En la foto, un anciano tirado en el piso en el hospital Lenin, de Holguín
Un anciano tirado en el piso en el hospital Lenin, de Holguín

No es que de repente hayan comprendido que el socialismo no funciona. Es que han comprendido que sin oxígeno, el cadáver de su proyecto se pudre más rápido. Las 176 medidas económicas que aprobaron con bombo y platillo no son un plan de rescate; son un salvavidas para un náufrago que sabe que el barco se hunde.

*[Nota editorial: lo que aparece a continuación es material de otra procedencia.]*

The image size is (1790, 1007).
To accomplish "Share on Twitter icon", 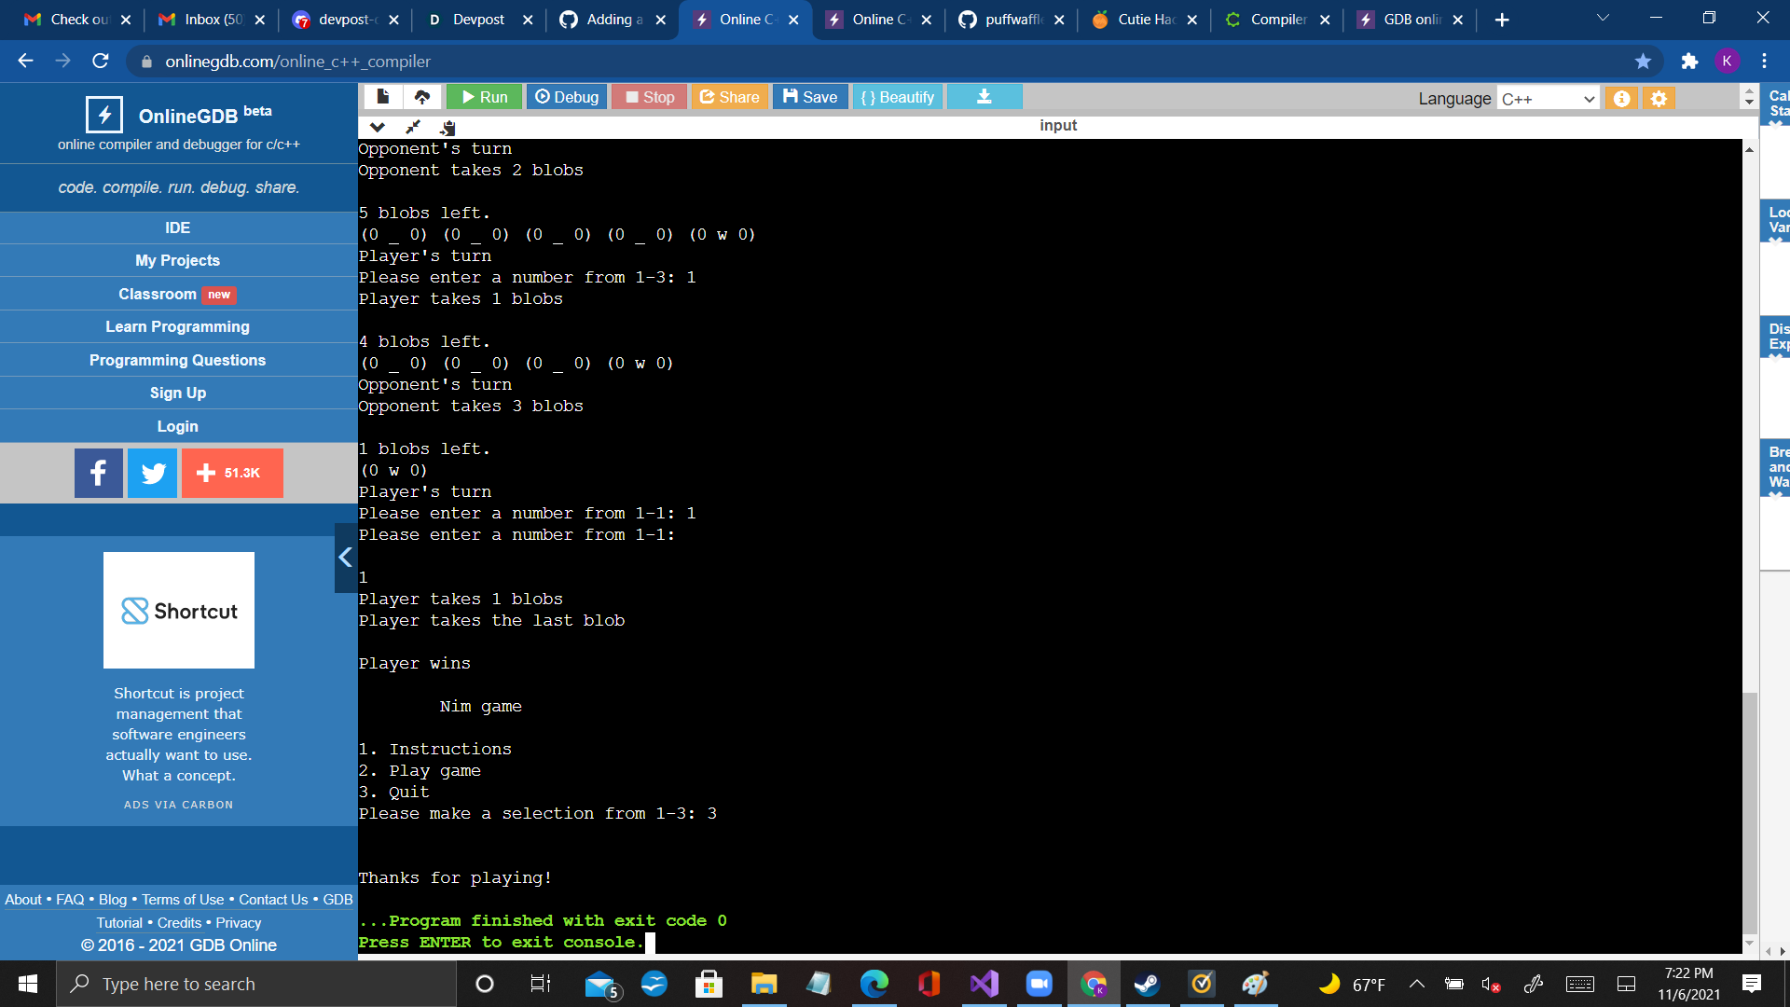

Las últimas decisiones de la Asamblea Nacional, esas que reducen la lista de actividades prohibidas y amplían el cuentapropismo, no responden a una epifanía ideológica. Responden al pánico: el que tienen los condenados cuando ven acercarse el pelotón de fusilamiento.

Buscan una tregua de Washington

Y es que la soga les aprieta desde fuera y desde dentro. Fuera, Estados Unidos los tiene en la mira con una administración que no traga cuentos. Trump y Rubio no son los demócratas de la mano tendida y el discurso conciliador. Saben que el bloqueo no es un castigo divino sino una herramienta política, y la están usando sin piedad.

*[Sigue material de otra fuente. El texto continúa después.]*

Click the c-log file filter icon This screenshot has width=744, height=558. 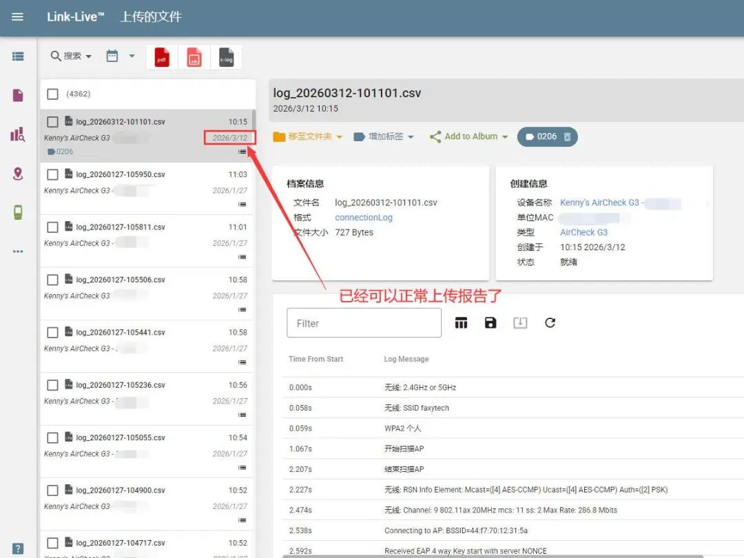click(x=226, y=58)
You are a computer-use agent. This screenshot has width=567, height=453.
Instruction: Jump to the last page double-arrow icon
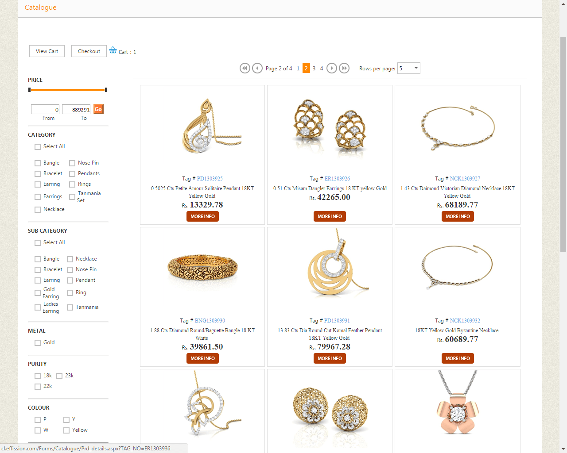coord(344,68)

Dentro, el pueblo ya no cree ni en las mentiras ni en las promesas. Un pueblo que no come, que no duerme por el calor, que no tiene medicinas ni esperanzas, es un polvorín. Y los que mandan, que siempre han sabido medir el miedo, ahora están midiendo su propia caducidad.

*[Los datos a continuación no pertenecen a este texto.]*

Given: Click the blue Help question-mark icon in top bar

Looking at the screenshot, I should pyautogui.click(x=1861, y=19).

En la foto, dirigentes cubanos
Dirigentes cubanos

Pero ojo con el truco: no están aflojando para redimirse. No están pidiendo perdón por las propiedades robadas, por los exilios forzados, por las generaciones que crecieron con hambre y sin futuro. Están aflojando para ver si Trump se conforma, si Rubio se distrae, si el imperio les concede una tregua que les permita alargar su estancia en el poder. Quieren oxígeno para seguir respirando, pero no para cambiar el sistema; quieren seguir enriqueciéndose, explotando, administrando la miseria como si fuera un feudo hereditario.

El tiempo se acaba

El problema es que ya no hay crédito. Washington ya no se traga el cuento de que el bloqueo es la única causa de la ruina. Ya no compran la farsa de que los apagones son culpa del clima, ni que la escasez de alimentos es una conspiración imperialista. La realidad es demasiado evidente, demasiado brutal, demasiado documentada.

Las imágenes de hospitales podridos, de niños desnutridos, de ancianos muriendo en la oscuridad, han circulado más rápido que cualquier mentira oficial. Y el régimen, que antes controlaba el relato, ahora apenas puede controlar su propia respiración.

En la foto, Marco Rubio
Marco Rubio

Así que, aunque se aferren a sus decretos y sus discursos, sus días están contados. No importa cuánto aflojen, cuántas actividades liberen, cuántos medicamentos autoricen. La desconfianza es más profunda que cualquier medida.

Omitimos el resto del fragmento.